(Target pointing data)

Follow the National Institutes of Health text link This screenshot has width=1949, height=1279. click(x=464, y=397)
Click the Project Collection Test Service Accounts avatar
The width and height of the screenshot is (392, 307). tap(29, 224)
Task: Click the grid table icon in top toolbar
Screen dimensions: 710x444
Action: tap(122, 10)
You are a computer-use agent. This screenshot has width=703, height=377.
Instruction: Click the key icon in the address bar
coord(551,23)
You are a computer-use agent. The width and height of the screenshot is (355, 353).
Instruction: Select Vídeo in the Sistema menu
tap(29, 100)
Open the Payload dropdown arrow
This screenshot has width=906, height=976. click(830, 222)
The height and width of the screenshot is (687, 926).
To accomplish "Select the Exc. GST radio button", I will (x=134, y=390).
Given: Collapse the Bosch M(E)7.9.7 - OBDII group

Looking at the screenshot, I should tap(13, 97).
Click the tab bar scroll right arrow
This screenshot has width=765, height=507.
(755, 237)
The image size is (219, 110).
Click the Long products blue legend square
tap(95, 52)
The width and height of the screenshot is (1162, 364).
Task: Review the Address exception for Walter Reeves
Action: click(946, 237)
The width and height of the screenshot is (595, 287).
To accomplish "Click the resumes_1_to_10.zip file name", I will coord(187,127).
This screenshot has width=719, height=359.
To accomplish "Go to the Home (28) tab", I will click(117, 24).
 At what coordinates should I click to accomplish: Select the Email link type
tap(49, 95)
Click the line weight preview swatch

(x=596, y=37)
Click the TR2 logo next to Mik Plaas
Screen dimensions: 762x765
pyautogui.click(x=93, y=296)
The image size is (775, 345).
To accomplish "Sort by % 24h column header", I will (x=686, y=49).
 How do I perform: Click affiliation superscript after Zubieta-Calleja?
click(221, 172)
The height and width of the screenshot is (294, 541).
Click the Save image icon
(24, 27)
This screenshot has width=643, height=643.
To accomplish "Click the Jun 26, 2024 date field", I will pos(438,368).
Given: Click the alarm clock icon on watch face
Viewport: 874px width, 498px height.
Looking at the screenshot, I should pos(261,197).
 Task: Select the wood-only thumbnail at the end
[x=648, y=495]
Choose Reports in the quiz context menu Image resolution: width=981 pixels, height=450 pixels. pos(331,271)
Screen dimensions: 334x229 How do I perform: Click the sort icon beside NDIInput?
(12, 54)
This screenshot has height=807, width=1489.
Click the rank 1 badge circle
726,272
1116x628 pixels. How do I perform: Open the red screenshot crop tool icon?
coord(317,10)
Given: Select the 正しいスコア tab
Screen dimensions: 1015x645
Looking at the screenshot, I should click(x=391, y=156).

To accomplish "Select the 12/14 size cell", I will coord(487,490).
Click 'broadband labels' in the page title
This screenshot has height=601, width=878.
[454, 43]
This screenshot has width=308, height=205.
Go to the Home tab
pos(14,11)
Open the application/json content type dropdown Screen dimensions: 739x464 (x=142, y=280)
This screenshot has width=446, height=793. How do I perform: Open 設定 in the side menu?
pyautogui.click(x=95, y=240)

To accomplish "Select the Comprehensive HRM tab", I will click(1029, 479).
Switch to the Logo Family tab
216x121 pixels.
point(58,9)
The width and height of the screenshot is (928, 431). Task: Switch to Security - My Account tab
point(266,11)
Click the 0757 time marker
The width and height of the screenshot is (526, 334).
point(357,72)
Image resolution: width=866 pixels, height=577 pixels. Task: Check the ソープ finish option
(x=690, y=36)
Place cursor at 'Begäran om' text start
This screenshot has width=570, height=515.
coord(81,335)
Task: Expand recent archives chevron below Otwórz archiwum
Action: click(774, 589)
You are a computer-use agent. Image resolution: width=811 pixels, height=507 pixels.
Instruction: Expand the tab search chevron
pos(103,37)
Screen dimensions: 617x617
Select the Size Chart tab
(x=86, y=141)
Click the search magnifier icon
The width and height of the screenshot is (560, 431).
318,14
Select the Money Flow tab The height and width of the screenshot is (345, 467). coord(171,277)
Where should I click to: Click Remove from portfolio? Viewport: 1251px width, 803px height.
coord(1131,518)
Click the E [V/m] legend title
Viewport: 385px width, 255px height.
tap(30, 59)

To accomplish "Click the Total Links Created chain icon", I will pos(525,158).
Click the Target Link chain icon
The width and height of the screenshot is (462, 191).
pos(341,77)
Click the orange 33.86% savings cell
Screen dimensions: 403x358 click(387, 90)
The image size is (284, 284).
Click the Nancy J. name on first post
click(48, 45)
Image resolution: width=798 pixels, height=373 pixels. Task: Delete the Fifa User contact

Aim → Rewrite every line of the records, swapping "Instruction" for "Command" and leaving everything else untouched.

Answer to this exercise →
Follow the National Institutes of Health text link This screenshot has width=1949, height=1279. click(x=464, y=397)
Click the Project Collection Test Service Accounts avatar
The width and height of the screenshot is (392, 307). tap(29, 224)
Task: Click the grid table icon in top toolbar
Screen dimensions: 710x444
Action: tap(122, 10)
You are a computer-use agent. This screenshot has width=703, height=377.
Command: Click the key icon in the address bar
coord(551,23)
You are a computer-use agent. The width and height of the screenshot is (355, 353).
Command: Select Vídeo in the Sistema menu
tap(29, 100)
Open the Payload dropdown arrow
This screenshot has width=906, height=976. click(830, 222)
The height and width of the screenshot is (687, 926).
To accomplish "Select the Exc. GST radio button", I will (x=134, y=390).
Given: Collapse the Bosch M(E)7.9.7 - OBDII group

Looking at the screenshot, I should tap(13, 97).
Click the tab bar scroll right arrow
This screenshot has width=765, height=507.
(755, 237)
The image size is (219, 110).
Click the Long products blue legend square
tap(95, 52)
The width and height of the screenshot is (1162, 364).
Task: Review the Address exception for Walter Reeves
Action: click(946, 237)
The width and height of the screenshot is (595, 287).
To accomplish "Click the resumes_1_to_10.zip file name", I will coord(187,127).
This screenshot has width=719, height=359.
To accomplish "Go to the Home (28) tab", I will click(117, 24).
 At what coordinates should I click to accomplish: Select the Email link type
tap(49, 95)
Click the line weight preview swatch

(x=596, y=37)
Click the TR2 logo next to Mik Plaas
Screen dimensions: 762x765
pyautogui.click(x=93, y=296)
The image size is (775, 345).
To accomplish "Sort by % 24h column header", I will (x=686, y=49).
 How do I perform: Click affiliation superscript after Zubieta-Calleja?
click(221, 172)
The height and width of the screenshot is (294, 541).
Click the Save image icon
(24, 27)
This screenshot has width=643, height=643.
To accomplish "Click the Jun 26, 2024 date field", I will pos(438,368).
Given: Click the alarm clock icon on watch face
Viewport: 874px width, 498px height.
Looking at the screenshot, I should pos(261,197).
 Task: Select the wood-only thumbnail at the end
[x=648, y=495]
Choose Reports in the quiz context menu Image resolution: width=981 pixels, height=450 pixels. pos(331,271)
Screen dimensions: 334x229 How do I perform: Click the sort icon beside NDIInput?
(12, 54)
This screenshot has height=807, width=1489.
Click the rank 1 badge circle
726,272
1116x628 pixels. How do I perform: Open the red screenshot crop tool icon?
coord(317,10)
Given: Select the 正しいスコア tab
Screen dimensions: 1015x645
Looking at the screenshot, I should click(x=391, y=156).

To accomplish "Select the 12/14 size cell", I will coord(487,490).
Click 'broadband labels' in the page title
This screenshot has height=601, width=878.
[454, 43]
This screenshot has width=308, height=205.
Go to the Home tab
pos(14,11)
Open the application/json content type dropdown Screen dimensions: 739x464 (x=142, y=280)
This screenshot has width=446, height=793. How do I perform: Open 設定 in the side menu?
pyautogui.click(x=95, y=240)

To accomplish "Select the Comprehensive HRM tab", I will click(1029, 479).
Switch to the Logo Family tab
216x121 pixels.
point(58,9)
The width and height of the screenshot is (928, 431). Task: Switch to Security - My Account tab
point(266,11)
Click the 0757 time marker
The width and height of the screenshot is (526, 334).
point(357,72)
Image resolution: width=866 pixels, height=577 pixels. Task: Check the ソープ finish option
(x=690, y=36)
Place cursor at 'Begäran om' text start
This screenshot has width=570, height=515.
coord(81,335)
Task: Expand recent archives chevron below Otwórz archiwum
Action: click(774, 589)
You are a computer-use agent. Image resolution: width=811 pixels, height=507 pixels.
Command: Expand the tab search chevron
pos(103,37)
Screen dimensions: 617x617
Select the Size Chart tab
(x=86, y=141)
Click the search magnifier icon
The width and height of the screenshot is (560, 431).
318,14
Select the Money Flow tab The height and width of the screenshot is (345, 467). coord(171,277)
Where should I click to: Click Remove from portfolio? Viewport: 1251px width, 803px height.
coord(1131,518)
Click the E [V/m] legend title
Viewport: 385px width, 255px height.
tap(30, 59)

To accomplish "Click the Total Links Created chain icon", I will pos(525,158).
Click the Target Link chain icon
The width and height of the screenshot is (462, 191).
pos(341,77)
Click the orange 33.86% savings cell
Screen dimensions: 403x358 click(387, 90)
The image size is (284, 284).
Click the Nancy J. name on first post
click(48, 45)
Image resolution: width=798 pixels, height=373 pixels. Task: Delete the Fifa User contact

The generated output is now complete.